Comment lire aujourd’hui ces lettres à celle qu’il appelle tendrement « Mon Chourin », « Ma Choubinette », « Petite tête de Choucha », sans avoir à l’esprit la tragédie de l’assassinat, sans tenter d’en trouver les prémisses, d’autant que tout ce qui concerne les débats politiques et philosophiques occupe une place modeste dans cette correspondance. Il y est plus souvent question de voyages, d’organisation de la vie quotidienne, de ses rapports avec les psychanalystes qui l’avaient pour patient. Des signes inquiétants de cette dérive vers ce que des proches du couple, témoins des conflits dont le couple était traversé, n’étaient pas loin de juger comme une issue inéluctable ? Déjà, le fait qu’à trente ans, Althusser était encore puceau et qu’à peine dépucelé, il se voit contraint de filer à sainte Anne pour se faire soigner ; sa folie, ses bouffées mythomaniaques, sa maniaco-dépression qui le conduit à une thérapie de choc, les bien-nommés électro-chocs qu’il nomme « chocs »  par euphémisme dans sa correspondance et qui, à chaque nouvelle séance, le délabrent un peu plus  mentalement et physiquement ; la dépendance à ses psys (n’est-il pas à demander à l’un d’eux, Diatkine  — significativement spécialiste des enfants… —  l’autorisation de rencontrer tel dirigeant politique communiste); ses paniques devant ses proches, notamment Hélène à laquelle il dit redouter « l’épreuve catastrophique de la présence » ; enfin l’aveu, dans une des dernières lettres, au ton pathétique, l’aveu de « cette chose affreuse » qu’il lui a fait vivre et la prémonition de ce qui allait arriver :  ce piège d’une « force actuellement plus forte que moi ». Si forte qu’elle le conduira au pire.
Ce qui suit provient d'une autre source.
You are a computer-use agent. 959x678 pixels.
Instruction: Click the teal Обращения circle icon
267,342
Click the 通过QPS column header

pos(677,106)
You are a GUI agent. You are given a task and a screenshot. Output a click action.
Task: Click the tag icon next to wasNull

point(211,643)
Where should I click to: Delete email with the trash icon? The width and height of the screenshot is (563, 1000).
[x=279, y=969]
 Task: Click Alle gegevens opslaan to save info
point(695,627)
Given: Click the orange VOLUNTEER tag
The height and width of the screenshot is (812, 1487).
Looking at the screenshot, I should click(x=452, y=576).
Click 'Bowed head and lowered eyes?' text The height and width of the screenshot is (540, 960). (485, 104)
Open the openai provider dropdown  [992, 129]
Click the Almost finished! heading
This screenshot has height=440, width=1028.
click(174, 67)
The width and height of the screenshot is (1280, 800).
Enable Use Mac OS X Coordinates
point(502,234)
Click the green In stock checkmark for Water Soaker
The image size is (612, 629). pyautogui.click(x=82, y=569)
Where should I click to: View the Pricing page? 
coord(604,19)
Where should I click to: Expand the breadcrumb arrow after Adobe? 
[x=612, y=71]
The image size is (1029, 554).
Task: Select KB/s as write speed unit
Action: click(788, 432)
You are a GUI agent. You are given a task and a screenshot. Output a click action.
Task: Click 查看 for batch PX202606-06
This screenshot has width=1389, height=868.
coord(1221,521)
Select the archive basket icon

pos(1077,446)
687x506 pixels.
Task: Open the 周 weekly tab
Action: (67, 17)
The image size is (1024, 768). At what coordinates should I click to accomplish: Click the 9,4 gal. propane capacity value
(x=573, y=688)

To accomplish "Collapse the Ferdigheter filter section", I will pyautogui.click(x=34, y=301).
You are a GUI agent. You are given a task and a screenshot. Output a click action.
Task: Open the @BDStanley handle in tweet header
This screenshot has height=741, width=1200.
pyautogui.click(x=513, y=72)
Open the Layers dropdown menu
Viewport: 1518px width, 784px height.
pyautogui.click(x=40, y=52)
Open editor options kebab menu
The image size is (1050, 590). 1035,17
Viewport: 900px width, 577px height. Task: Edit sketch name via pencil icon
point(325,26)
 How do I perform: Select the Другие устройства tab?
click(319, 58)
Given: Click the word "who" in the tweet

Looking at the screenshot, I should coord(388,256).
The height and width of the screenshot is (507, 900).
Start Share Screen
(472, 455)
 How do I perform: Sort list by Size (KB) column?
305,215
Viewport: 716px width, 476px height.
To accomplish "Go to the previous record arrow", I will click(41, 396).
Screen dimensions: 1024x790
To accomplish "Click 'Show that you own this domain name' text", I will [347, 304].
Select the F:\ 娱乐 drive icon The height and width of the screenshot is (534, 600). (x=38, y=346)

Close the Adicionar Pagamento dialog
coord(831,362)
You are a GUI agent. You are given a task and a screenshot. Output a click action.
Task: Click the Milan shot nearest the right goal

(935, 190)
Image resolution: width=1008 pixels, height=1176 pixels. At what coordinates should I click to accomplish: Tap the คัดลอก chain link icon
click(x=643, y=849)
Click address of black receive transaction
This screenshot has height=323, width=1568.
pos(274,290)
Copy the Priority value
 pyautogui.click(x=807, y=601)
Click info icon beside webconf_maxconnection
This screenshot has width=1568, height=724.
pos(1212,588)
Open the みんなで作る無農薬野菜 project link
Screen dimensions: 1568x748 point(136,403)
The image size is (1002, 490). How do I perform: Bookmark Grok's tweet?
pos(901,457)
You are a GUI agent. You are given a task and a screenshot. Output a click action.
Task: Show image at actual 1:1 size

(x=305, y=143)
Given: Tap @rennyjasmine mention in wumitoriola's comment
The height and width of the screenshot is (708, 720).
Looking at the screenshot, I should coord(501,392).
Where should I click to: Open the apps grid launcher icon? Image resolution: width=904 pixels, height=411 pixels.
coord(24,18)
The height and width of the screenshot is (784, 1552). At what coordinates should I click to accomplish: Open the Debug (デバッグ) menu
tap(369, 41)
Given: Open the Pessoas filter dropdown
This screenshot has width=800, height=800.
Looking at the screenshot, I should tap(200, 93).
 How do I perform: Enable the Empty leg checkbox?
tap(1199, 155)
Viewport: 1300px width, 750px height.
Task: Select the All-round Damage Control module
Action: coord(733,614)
On comprend la question lancinante qui revient dans le texte de Bernard-Henri Lévy : comment un penseur de haut vol, maître à penser d’une génération, théoricien de l’histoire comme sujet sans procès, a-t-il pu, étant atteint de folie, mener une œuvre philosophique ayant son assise sur la raison et d’où la dimension de la subjectivité, de ses déraisons, était radicalement exclue ? Les lettres n’éclairent en rien ce mystère. Elles ne rendent pas plus compte des enjeux politiques de son combat à l’intérieur de parti communiste dont je fus, parmi d’autres de mon âge, à la fois le témoin et un des modestes acteurs et qui me conduisirent à la rupture avec ce parti. Une relecture de ses essais philosophiques eux-mêmes et de son autobiographie, rédigée après le meurtre, sont indispensables. Mais au fait, une question : « un des plus grands philosophes du 20ème siècle » écrit Bernard-Henri Lévy ». Le lit-on encore aujourd’hui ? Le marxisme ? Que reste-t-il de ses enjeux ? L’histoire  est passée, le Goulag, le Cambodge, la Révolution culturelle chinoise…, toutes ces tragédies… Qu’est-ce que les livres d’Althusser ont à nous apprendre sur celles-ci? Et sans doute pas plus sur nos démons et nos drames intimes. Né dans un catholicisme politiquement droitier, le « tala » (celui qui va-t-à la messe) de l’E.N.S., foin de ses psychanalystes, retrouve à la fin de sa vie, son ancien  directeur de conscience, le vieux pétainiste Guitton, qui l’emmène voir les « petites soeurs de Jésus » et qui lui fera retrouver, après la tragédie, le chemin de sa foi ancienne. « Nous avions un maître », écrit nostalgiquement Bernard-Henri Lévy.